#### Short task 1
In the article on Sri Lanka's bloody legacies, where was the mass grave uncovered late last year?
#### Short task 2
From the article on Sri Lanka's bloody legacies, repeat the stretch from "Sri Lanka: Killing" through "cry for justice.".

#### Selected extract
===============

Sri Lanka: Killing Of Children & Sri Lanka's Bloody Legacies
FOR IMMEDIATE
RELEASE
AHRC-FAT-012-2013
March 4,
2013
An article from The Sunday Times forwarded
by the Asian Human Rights Commission
Sri Lanka: The Killing Of Children And Sri Lanka's Bloody Legacies
The mass grave in Matale uncovered late last year and the ongoing demands for independent and credible investigations into the fate of disappeared persons during the last days of the fighting between government forces and the LTTE in 2009 have at their core, the common element of impunity and a common cry for justice.
Pitiful legacies of future
generations
So when pictures circulate of the
late LTTE leader's twelve year old son looking
apprehensively at his captors, being given a snack inside
what appears to be an army bunker with the concluding
photograph being of his being shot, (whether the pictures
are doctored or not), the sheer inhumanity of what Sri Lanka
has been reduced to, should surely grip us all?

===============

Entries on target coordinates
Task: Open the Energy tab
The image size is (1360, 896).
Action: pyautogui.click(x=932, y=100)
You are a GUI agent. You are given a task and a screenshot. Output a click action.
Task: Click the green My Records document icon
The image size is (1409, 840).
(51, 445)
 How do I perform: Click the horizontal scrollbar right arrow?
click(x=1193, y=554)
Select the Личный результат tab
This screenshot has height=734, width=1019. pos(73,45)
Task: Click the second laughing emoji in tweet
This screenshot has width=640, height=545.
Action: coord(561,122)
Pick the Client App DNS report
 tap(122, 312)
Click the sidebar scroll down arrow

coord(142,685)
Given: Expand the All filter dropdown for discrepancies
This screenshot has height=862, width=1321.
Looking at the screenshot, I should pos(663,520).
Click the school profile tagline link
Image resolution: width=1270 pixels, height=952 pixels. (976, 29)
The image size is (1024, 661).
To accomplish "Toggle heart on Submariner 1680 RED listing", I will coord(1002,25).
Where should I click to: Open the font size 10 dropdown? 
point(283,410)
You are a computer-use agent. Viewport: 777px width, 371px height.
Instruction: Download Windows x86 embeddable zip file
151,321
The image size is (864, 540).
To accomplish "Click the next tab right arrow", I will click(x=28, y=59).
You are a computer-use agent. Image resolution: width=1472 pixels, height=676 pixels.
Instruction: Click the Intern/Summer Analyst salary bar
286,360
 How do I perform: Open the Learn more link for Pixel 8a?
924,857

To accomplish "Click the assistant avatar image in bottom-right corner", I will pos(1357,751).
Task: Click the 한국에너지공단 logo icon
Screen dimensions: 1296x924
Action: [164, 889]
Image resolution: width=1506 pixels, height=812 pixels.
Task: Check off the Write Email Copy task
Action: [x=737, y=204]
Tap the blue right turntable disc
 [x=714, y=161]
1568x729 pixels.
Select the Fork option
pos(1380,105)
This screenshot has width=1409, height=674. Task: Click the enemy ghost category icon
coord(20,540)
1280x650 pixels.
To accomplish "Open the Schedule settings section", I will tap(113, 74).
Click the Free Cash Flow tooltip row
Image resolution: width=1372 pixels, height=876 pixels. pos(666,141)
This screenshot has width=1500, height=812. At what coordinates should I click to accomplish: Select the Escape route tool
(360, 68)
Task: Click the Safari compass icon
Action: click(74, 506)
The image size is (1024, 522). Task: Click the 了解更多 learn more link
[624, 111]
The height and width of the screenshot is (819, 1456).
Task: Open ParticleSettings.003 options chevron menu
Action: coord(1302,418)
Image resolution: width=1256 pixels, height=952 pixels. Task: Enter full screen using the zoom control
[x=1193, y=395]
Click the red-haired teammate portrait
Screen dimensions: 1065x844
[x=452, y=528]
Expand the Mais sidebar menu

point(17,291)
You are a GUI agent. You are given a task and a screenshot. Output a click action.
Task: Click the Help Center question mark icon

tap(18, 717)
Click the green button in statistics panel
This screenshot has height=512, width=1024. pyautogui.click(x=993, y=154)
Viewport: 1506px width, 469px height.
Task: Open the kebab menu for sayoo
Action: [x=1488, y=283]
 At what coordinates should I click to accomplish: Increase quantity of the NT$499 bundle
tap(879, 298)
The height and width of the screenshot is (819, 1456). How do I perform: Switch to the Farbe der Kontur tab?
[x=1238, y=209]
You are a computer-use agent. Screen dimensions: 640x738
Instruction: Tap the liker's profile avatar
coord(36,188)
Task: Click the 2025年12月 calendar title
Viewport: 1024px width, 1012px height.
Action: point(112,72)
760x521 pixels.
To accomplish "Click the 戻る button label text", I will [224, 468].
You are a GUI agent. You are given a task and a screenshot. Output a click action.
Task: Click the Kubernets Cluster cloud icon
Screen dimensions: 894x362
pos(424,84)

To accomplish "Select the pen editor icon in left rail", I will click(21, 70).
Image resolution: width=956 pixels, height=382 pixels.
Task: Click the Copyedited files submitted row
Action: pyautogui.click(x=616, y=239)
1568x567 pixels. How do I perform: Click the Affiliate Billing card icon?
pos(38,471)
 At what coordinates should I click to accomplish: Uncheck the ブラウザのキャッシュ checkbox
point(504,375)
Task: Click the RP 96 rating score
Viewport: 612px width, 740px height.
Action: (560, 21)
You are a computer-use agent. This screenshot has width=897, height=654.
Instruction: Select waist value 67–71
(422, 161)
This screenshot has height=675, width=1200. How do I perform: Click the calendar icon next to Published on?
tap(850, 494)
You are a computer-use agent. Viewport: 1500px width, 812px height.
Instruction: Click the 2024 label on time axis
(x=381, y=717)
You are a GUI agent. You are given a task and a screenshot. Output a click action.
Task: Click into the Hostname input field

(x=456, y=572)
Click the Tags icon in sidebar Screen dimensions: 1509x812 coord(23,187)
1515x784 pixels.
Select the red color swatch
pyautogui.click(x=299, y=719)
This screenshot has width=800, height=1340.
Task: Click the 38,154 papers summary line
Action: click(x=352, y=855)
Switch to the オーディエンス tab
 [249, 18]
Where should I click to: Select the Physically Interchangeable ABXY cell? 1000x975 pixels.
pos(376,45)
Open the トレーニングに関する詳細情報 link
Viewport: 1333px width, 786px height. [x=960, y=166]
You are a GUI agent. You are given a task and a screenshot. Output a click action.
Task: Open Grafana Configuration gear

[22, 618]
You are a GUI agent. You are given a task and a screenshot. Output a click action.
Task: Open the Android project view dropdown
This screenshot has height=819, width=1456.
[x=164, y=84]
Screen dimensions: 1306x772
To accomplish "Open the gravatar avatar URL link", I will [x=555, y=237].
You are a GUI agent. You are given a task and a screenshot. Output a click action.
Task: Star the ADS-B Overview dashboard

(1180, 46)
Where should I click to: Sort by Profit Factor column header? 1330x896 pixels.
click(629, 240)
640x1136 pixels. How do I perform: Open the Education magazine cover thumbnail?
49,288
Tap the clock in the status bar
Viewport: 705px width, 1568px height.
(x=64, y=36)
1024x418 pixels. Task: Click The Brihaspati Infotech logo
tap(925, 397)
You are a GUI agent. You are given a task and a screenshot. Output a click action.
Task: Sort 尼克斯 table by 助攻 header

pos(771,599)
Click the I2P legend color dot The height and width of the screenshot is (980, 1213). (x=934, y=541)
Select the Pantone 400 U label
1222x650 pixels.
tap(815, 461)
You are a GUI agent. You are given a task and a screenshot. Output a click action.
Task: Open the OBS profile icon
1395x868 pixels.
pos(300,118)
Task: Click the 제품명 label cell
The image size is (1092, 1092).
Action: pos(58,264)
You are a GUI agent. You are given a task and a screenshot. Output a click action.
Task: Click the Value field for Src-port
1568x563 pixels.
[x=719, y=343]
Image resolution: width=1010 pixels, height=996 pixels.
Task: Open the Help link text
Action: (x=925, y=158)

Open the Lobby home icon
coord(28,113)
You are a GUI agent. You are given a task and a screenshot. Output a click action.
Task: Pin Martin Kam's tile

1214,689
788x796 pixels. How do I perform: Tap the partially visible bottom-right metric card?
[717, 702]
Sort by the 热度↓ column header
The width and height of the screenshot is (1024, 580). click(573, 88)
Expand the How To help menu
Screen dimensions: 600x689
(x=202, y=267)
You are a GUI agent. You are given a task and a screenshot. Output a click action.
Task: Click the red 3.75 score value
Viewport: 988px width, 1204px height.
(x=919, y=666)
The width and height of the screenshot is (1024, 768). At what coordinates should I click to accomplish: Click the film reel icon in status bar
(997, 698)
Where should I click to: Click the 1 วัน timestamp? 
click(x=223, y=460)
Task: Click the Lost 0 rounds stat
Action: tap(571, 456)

===============

#### Right answer 1
In Matale.

#### Right answer 2
Sri Lanka: Killing Of Children & Sri Lanka's Bloody Legacies
FOR IMMEDIATE
RELEASE
AHRC-FAT-012-2013
March 4,
2013
An article from The Sunday Times forwarded
by the Asian Human Rights Commission
Sri Lanka: The Killing Of Children And Sri Lanka's Bloody Legacies
The mass grave in Matale uncovered late last year and the ongoing demands for independent and credible investigations into the fate of disappeared persons during the last days of the fighting between government forces and the LTTE in 2009 have at their core, the common element of impunity and a common cry for justice.